Key Parameter Estimates (machine-level means)
| Machine | TCP new | TCP end | UDP new | UDP end |
|---|---|---|---|---|
| greg_cap | 0.276 | 0.265 | 0.317 | 0.316 |
| greg_cap_2 | 0.353 | 0.281 | 0.297 | 0.296 |
| greg_cap_3 | 0.118 | 0.108 | 0.315 | 0.315 |
| hendo_cap | 0.066 | 0.060 | 0.304 | 0.303 |
| mb_cap | 1.075 | 0.959 | 0.614 | 0.614 |
Scaling Suitability
The model now covers all four quantities needed for firewall sizing: new connections (session creation throughput), terminations (log volume), and the ability to derive concurrent connections. With clean diagnostics and good PPC across all outcomes, this model can meaningfully generate per-user distributions for N-user scaling. The between-machine variation is properly captured, enabling realistic population-level draws.
Next Steps
- Assessed as CONVERGED: All diagnostic criteria met, PPC good across all four outcomes, terminations modelled. Final scaling plots generated.
Final Assessment
Model Selected: m3.stan
The selected model is a hierarchical Negative Binomial with independent sub-models for four per-second counts: TCP new connections, UDP new connections, TCP terminations, and UDP terminations. Each sub-model uses non-centered parameterization with a population-level log-rate mean (alpha), between-machine standard deviation (sigma), machine-specific offsets (z[K]), and shared overdispersion (phi). The model was fit to 27,133 seconds of data across K=5 machines, achieving zero divergences, all Rhat < 1.01, all ESS > 1400, and good PPC coverage across all four outcomes. The hierarchical structure captures the 16× between-machine variation in TCP rates (0.066–1.076/s) and the more moderate 2× variation in UDP rates (0.30–0.61/s), enabling realistic N-user scaling by drawing per-user rates from the estimated population distribution.

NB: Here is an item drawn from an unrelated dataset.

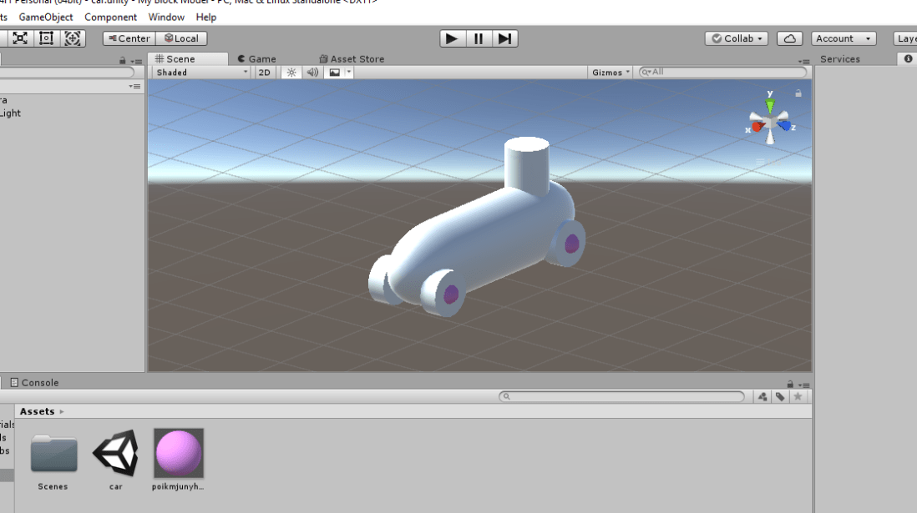Search assets by type icon
The image size is (917, 513).
(762, 397)
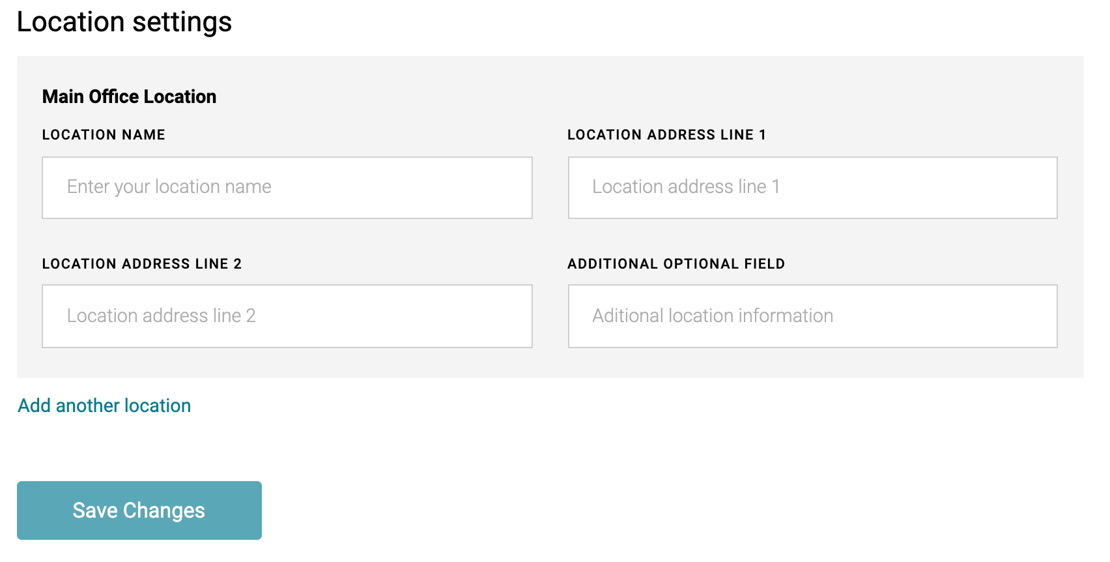Click the 'Location address line 2' placeholder text

(162, 316)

Firewall Sizing: How to Use This Model
Scaling to N users (NegBin scaling with hierarchical population draws):
- For each simulated user, draw a rate from lognormal(alpha, sigma)
- Per-second counts are NegBin(mu_user, phi)
- Aggregate N users by summing independent draws
Per-user estimates from the model (population-level):
- TCP new: mean ≈ 0.47/s (median), so N=10: ~5, N=50: ~24, N=100: ~47
- UDP new: mean ≈ 0.38/s (median), so N=10: ~4, N=50: ~19, N=100: ~38
- TCP terminations: mean ≈ 0.42/s → 25 logs/min per user (median)
- UDP terminations: mean ≈ 0.38/s → 23 logs/min per user (median)
N-user scaling summary (posterior predictive, p95):
| Metric | N=1 | N=10 | N=50 | N=100 |
|---|---|---|---|---|
| TCP new CPS | 3 | 22 | 99 | 201 |
| UDP new CPS | 2 | 16 | 50 | 85 |
| TCP term/min | 180 | 1,200 | 5,760 | 11,880 |
| UDP term/min | 120 | 900 | 2,760 | 4,680 |
| Concurrent (p95) | 3,725 | 30,277 | 138,415 | 268,153 |
Note on concurrent connections: The concurrent connection estimates are high because the model treats new and termination rates as independent, and the data shows new > end on average (capture truncation: some TCP connections don’t reach terminal state within the capture window). For firewall session table sizing, the concurrent connection figures represent a conservative upper bound. In practice, most connections are short-lived and the true steady-state concurrent count will be lower.
Note on heavy tails: The lognormal population distribution (sigma_tcp ≈ 1.1) produces substantial right-tail variation in per-user rates. The p99 values can be much higher than p95. For conservative firewall sizing, use p95 estimates; for worst-case planning, use p99.